When it comes to teaching children, the most important credential to have comes naturally to most parents. It is that deep love and care mothers and fathers feel for their own children. But can love alone teach a child to read, write and do math?
Well, in a way “yes.”
When a teacher dearly loves “Johnny” she has a strong interest in his welfare; when “Johnny” loves his teacher back, he is likely to do his very best. Look it over. Really look it over: an atmosphere permeated by a loving attitude cannot help but make for an ideal learning environment.
Indeed, it is far better than the one-shoe-fits-all learning environment usually found in school. Even though most teachers do care deeply about their students, traditional grade levels are often unworkable. Why? Because they overlook that children are unique; they learn at various rates and levels. Not every child ties his shoes at the age of five. It is no different with writing, counting or reading.
I give my two youngest home schooled children as an example. I sang to them, recited rhymes and told them stories from the very start. My daughter began reading at four; my son began reading at seven. If they had been in a traditional learning environment, she may have been labeled gifted, while he might have been labeled remedial. But at home, there was no pressure to “catch up.” And yet by the time he was 12 his interest in reading was as high as his sister’s, and today they remain avid readers. In truth, there is probably no one more qualified than parents when it comes to knowing the uniqueness of their own children.

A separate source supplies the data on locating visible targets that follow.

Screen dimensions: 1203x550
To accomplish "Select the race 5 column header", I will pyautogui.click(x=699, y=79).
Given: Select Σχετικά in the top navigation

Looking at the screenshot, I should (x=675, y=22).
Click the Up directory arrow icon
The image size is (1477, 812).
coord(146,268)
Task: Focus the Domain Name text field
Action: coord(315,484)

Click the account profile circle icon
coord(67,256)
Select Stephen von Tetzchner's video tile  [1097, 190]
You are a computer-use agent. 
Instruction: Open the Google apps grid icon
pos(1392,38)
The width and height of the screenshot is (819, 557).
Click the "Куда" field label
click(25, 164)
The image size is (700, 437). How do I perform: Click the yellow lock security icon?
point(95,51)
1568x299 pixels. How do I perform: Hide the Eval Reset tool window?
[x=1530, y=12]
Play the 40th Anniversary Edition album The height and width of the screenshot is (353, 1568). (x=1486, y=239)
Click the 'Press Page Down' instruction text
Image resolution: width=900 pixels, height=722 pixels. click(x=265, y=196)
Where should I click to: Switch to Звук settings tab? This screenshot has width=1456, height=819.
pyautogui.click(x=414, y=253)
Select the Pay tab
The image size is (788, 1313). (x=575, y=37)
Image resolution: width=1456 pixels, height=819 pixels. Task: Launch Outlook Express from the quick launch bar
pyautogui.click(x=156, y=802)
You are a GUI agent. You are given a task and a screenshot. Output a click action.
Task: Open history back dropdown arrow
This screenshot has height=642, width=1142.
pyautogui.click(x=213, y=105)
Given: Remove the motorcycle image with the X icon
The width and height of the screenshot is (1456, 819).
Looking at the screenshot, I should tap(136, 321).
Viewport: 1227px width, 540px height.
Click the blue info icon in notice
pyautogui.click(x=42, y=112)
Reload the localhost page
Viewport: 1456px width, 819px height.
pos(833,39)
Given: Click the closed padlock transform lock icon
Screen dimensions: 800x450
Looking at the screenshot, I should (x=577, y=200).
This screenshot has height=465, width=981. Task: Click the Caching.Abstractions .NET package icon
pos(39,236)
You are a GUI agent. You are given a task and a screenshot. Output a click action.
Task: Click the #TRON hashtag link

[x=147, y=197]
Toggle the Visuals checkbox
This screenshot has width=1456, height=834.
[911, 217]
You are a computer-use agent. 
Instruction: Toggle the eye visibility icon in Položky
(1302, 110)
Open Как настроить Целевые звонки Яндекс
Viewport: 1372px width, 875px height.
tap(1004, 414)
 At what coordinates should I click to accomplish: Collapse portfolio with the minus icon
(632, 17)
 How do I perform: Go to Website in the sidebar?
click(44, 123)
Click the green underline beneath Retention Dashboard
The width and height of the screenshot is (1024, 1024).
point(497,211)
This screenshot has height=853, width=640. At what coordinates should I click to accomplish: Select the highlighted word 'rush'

One powerful teacher requisite that is often missing from a child’s schooling is “the reason why” he should study a particular subject. Here again, parents have that requisite satisfied over any assigned teacher. For they know their child’s interests and can easily help their child find a good reason for learning something. “Let’s count dinosaurs; oh look, Spiderman is reading a story; you’ll be able to sign autographs…..”
Designing a school program around your child’s individualized interests, activities and attributes is probably easier for you to do than anyone else. With such a program, you give your child a purpose for studying. When children have a good reason to study something, they want to study it. Without such willingness, not much is accomplished; with it, anything can be achieved.
Traditional schooling often does all the “thinking” for you. But life requires us to figure things out for ourselves; we must be able to evaluate data as to importance. Simple logic and practical skills are built-in to the home environment. If children are to use the kitchen table for their classroom desk, for example, they must first clear away the breakfast dishes. Children schooled at home are often required to solve the practical problems of living. Parents are especially good at helping their children develop such reasoning skills.
The final requisite is to know state requirements for home school. Fortunately there are home school organizations ready to help parents meet Department of Education mandates and legalities for their particular state. Most states accept the idea of alternative education with open arms. Parents usually find this an easy requisite to meet.
Therefore, on all fronts, it is my contention that parents have the best credentials in the world for being teachers – for they recognize and rejoice in the individuality of their own children.
No one fulfills the “love your child” requisite better than you!